It's worth remembering that dictators are not inhuman, and they are not so
different from us.

> Asaker would pay more than $300,000 to Abouammo, deposited in a Lebanese
> bank account that Abouammo had a relative open for him. “Proactive and
> reactively we will delete evil, my brother,” Abouammo texted Asaker just
> before one deposit of $9,911.

They structured [0] the bribes to avoid SARs; structuring really does happen.
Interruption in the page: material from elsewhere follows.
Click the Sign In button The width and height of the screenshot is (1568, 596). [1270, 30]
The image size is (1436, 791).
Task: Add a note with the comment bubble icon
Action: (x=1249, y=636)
> A third, a Saudi, was “a professional” who used encryption to conceal his
> identity, though once he signed in without encryption, and Alzabarah was
> able to track his IP address.

> [Alzabarah] spoke with Asaker on an open phone line and communicated via
> email.

> So rather than follow the FBI’s request to keep things quiet to assist the
> case, Twitter lawyers brought Alzabarah in the following afternoon, accused
> him of improperly accessing user accounts, and told him he was temporarily
> suspended.

Operational security is hard. Just one slip-up can doom the entire scheme, and
here we see those slip-ups from everybody; from the folks being targeted by
MBS, from MBS's goons, and from Twitter.

[0]
[https://en.wikipedia.org/wiki/Structuring](https://en.wikipedia.org/wiki/Structuring)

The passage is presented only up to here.